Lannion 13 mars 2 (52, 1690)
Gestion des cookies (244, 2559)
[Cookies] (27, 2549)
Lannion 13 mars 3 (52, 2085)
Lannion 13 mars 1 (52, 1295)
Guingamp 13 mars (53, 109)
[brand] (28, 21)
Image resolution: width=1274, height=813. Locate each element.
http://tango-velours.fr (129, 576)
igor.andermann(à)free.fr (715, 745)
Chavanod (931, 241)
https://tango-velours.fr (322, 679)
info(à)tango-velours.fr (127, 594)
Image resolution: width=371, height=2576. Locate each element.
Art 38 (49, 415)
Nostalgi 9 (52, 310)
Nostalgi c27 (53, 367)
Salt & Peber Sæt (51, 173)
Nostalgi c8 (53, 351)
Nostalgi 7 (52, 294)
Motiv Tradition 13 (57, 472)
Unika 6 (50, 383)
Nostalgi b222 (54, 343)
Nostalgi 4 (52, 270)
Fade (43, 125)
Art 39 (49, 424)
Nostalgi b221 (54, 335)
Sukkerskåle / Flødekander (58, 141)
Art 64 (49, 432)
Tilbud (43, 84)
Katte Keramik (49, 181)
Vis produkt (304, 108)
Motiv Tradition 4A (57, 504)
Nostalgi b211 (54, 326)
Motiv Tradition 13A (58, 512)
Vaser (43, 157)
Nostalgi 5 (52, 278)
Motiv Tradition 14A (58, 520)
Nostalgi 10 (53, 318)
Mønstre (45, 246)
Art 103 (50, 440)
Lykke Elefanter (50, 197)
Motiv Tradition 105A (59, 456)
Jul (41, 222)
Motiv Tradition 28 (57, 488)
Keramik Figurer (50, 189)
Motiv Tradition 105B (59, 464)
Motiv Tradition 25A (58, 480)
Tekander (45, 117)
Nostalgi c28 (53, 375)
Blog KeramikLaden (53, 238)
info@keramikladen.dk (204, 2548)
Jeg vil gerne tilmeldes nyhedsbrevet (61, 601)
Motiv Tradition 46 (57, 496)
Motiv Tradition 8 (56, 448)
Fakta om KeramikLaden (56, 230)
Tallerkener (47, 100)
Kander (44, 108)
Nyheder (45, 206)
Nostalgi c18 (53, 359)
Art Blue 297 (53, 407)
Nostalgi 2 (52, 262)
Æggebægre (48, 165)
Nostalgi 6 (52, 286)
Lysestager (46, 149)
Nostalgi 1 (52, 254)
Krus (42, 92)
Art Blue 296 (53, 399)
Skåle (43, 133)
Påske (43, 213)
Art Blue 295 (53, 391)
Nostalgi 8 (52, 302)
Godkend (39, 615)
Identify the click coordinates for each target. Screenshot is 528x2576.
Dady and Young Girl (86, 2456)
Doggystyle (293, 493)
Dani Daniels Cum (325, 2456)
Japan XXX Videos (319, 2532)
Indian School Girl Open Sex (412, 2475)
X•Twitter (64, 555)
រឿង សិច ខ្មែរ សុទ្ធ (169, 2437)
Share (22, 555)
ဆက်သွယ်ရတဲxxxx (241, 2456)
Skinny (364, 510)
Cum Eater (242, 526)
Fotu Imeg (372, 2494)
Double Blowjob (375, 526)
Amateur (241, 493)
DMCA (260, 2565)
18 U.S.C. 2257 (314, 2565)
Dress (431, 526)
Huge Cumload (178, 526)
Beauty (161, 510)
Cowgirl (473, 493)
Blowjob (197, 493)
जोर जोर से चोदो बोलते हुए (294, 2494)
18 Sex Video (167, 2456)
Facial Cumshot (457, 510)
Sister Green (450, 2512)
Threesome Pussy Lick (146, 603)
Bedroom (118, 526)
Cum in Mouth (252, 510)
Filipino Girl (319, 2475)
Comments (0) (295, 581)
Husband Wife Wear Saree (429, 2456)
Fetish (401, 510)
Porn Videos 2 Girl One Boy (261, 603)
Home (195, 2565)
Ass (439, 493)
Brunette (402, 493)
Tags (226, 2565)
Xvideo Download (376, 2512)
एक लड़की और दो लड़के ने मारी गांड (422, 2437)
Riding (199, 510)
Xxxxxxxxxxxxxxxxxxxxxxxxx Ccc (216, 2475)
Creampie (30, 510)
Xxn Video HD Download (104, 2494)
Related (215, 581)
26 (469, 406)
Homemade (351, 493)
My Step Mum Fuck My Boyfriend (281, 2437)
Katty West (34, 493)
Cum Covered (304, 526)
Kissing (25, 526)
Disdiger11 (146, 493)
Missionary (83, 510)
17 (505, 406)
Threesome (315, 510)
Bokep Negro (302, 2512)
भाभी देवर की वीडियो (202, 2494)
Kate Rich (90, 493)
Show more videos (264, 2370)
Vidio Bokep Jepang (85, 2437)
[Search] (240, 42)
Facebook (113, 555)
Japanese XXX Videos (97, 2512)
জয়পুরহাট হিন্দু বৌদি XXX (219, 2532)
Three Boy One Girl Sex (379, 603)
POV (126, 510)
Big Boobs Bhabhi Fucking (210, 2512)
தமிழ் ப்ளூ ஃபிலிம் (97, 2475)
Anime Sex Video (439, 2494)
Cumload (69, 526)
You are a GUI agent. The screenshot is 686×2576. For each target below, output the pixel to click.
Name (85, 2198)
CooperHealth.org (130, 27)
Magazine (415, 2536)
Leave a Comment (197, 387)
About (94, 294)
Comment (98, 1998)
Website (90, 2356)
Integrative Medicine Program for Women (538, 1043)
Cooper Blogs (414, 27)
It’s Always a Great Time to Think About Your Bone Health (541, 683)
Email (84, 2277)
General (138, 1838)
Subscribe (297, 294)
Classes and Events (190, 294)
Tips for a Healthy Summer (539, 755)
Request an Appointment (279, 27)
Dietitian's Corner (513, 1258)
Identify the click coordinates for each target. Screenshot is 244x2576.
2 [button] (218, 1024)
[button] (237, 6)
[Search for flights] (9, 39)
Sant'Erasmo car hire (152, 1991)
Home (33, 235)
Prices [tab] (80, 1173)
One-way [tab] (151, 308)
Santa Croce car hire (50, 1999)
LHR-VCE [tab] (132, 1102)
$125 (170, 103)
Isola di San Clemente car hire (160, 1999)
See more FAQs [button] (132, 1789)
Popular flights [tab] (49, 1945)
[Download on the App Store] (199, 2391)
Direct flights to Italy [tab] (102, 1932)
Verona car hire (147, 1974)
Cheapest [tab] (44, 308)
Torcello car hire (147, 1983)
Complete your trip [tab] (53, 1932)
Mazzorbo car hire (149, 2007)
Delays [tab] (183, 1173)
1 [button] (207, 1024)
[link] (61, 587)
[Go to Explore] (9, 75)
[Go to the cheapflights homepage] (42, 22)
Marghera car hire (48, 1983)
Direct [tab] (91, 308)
_ _ _ _ _
Please rewrite the records above, changing "car hire" to "car rental" everywhere it appears and leaving everything else as it is.

Lannion 13 mars 2 (52, 1690)
Gestion des cookies (244, 2559)
[Cookies] (27, 2549)
Lannion 13 mars 3 (52, 2085)
Lannion 13 mars 1 (52, 1295)
Guingamp 13 mars (53, 109)
[brand] (28, 21)
Image resolution: width=1274, height=813. Locate each element.
http://tango-velours.fr (129, 576)
igor.andermann(à)free.fr (715, 745)
Chavanod (931, 241)
https://tango-velours.fr (322, 679)
info(à)tango-velours.fr (127, 594)
Image resolution: width=371, height=2576. Locate each element.
Art 38 (49, 415)
Nostalgi 9 (52, 310)
Nostalgi c27 (53, 367)
Salt & Peber Sæt (51, 173)
Nostalgi c8 (53, 351)
Nostalgi 7 (52, 294)
Motiv Tradition 13 (57, 472)
Unika 6 (50, 383)
Nostalgi b222 (54, 343)
Nostalgi 4 (52, 270)
Fade (43, 125)
Art 39 (49, 424)
Nostalgi b221 (54, 335)
Sukkerskåle / Flødekander (58, 141)
Art 64 (49, 432)
Tilbud (43, 84)
Katte Keramik (49, 181)
Vis produkt (304, 108)
Motiv Tradition 4A (57, 504)
Nostalgi b211 (54, 326)
Motiv Tradition 13A (58, 512)
Vaser (43, 157)
Nostalgi 5 (52, 278)
Motiv Tradition 14A (58, 520)
Nostalgi 10 (53, 318)
Mønstre (45, 246)
Art 103 (50, 440)
Lykke Elefanter (50, 197)
Motiv Tradition 105A (59, 456)
Jul (41, 222)
Motiv Tradition 28 (57, 488)
Keramik Figurer (50, 189)
Motiv Tradition 105B (59, 464)
Motiv Tradition 25A (58, 480)
Tekander (45, 117)
Nostalgi c28 (53, 375)
Blog KeramikLaden (53, 238)
info@keramikladen.dk (204, 2548)
Jeg vil gerne tilmeldes nyhedsbrevet (61, 601)
Motiv Tradition 46 (57, 496)
Motiv Tradition 8 (56, 448)
Fakta om KeramikLaden (56, 230)
Tallerkener (47, 100)
Kander (44, 108)
Nyheder (45, 206)
Nostalgi c18 (53, 359)
Art Blue 297 (53, 407)
Nostalgi 2 (52, 262)
Æggebægre (48, 165)
Nostalgi 6 (52, 286)
Lysestager (46, 149)
Nostalgi 1 (52, 254)
Krus (42, 92)
Art Blue 296 (53, 399)
Skåle (43, 133)
Påske (43, 213)
Art Blue 295 (53, 391)
Nostalgi 8 (52, 302)
Godkend (39, 615)
Identify the click coordinates for each target. Screenshot is 528x2576.
Dady and Young Girl (86, 2456)
Doggystyle (293, 493)
Dani Daniels Cum (325, 2456)
Japan XXX Videos (319, 2532)
Indian School Girl Open Sex (412, 2475)
X•Twitter (64, 555)
រឿង សិច ខ្មែរ សុទ្ធ (169, 2437)
Share (22, 555)
ဆက်သွယ်ရတဲxxxx (241, 2456)
Skinny (364, 510)
Cum Eater (242, 526)
Fotu Imeg (372, 2494)
Double Blowjob (375, 526)
Amateur (241, 493)
DMCA (260, 2565)
18 U.S.C. 2257 (314, 2565)
Dress (431, 526)
Huge Cumload (178, 526)
Beauty (161, 510)
Cowgirl (473, 493)
Blowjob (197, 493)
जोर जोर से चोदो बोलते हुए (294, 2494)
18 Sex Video (167, 2456)
Facial Cumshot (457, 510)
Sister Green (450, 2512)
Threesome Pussy Lick (146, 603)
Bedroom (118, 526)
Cum in Mouth (252, 510)
Filipino Girl (319, 2475)
Comments (0) (295, 581)
Husband Wife Wear Saree (429, 2456)
Fetish (401, 510)
Porn Videos 2 Girl One Boy (261, 603)
Home (195, 2565)
Ass (439, 493)
Brunette (402, 493)
Tags (226, 2565)
Xvideo Download (376, 2512)
एक लड़की और दो लड़के ने मारी गांड (422, 2437)
Riding (199, 510)
Xxxxxxxxxxxxxxxxxxxxxxxxx Ccc (216, 2475)
Creampie (30, 510)
Xxn Video HD Download (104, 2494)
Related (215, 581)
26 (469, 406)
Homemade (351, 493)
My Step Mum Fuck My Boyfriend (281, 2437)
Katty West (34, 493)
Cum Covered (304, 526)
Kissing (25, 526)
Disdiger11 (146, 493)
Missionary (83, 510)
17 (505, 406)
Threesome (315, 510)
Bokep Negro (302, 2512)
भाभी देवर की वीडियो (202, 2494)
Kate Rich (90, 493)
Show more videos (264, 2370)
Vidio Bokep Jepang (85, 2437)
[Search] (240, 42)
Facebook (113, 555)
Japanese XXX Videos (97, 2512)
জয়পুরহাট হিন্দু বৌদি XXX (219, 2532)
Three Boy One Girl Sex (379, 603)
POV (126, 510)
Big Boobs Bhabhi Fucking (210, 2512)
தமிழ் ப்ளூ ஃபிலிம் (97, 2475)
Anime Sex Video (439, 2494)
Cumload (69, 526)
You are a GUI agent. The screenshot is 686×2576. For each target below, output the pixel to click.
Name (85, 2198)
CooperHealth.org (130, 27)
Magazine (415, 2536)
Leave a Comment (197, 387)
About (94, 294)
Comment (98, 1998)
Website (90, 2356)
Integrative Medicine Program for Women (538, 1043)
Cooper Blogs (414, 27)
It’s Always a Great Time to Think About Your Bone Health (541, 683)
Email (84, 2277)
General (138, 1838)
Subscribe (297, 294)
Classes and Events (190, 294)
Tips for a Healthy Summer (539, 755)
Request an Appointment (279, 27)
Dietitian's Corner (513, 1258)
Identify the click coordinates for each target. Screenshot is 244x2576.
2 [button] (218, 1024)
[button] (237, 6)
[Search for flights] (9, 39)
Sant'Erasmo car rental (152, 1991)
Home (33, 235)
Prices [tab] (80, 1173)
One-way [tab] (151, 308)
Santa Croce car rental (50, 1999)
LHR-VCE [tab] (132, 1102)
$125 (170, 103)
Isola di San Clemente car rental (160, 1999)
See more FAQs [button] (132, 1789)
Popular flights [tab] (49, 1945)
[Download on the App Store] (199, 2391)
Direct flights to Italy [tab] (102, 1932)
Verona car rental (147, 1974)
Cheapest [tab] (44, 308)
Torcello car rental (147, 1983)
Complete your trip [tab] (53, 1932)
Mazzorbo car rental (149, 2007)
Delays [tab] (183, 1173)
1 [button] (207, 1024)
[link] (61, 587)
[Go to Explore] (9, 75)
[Go to the cheapflights homepage] (42, 22)
Marghera car rental (48, 1983)
Direct [tab] (91, 308)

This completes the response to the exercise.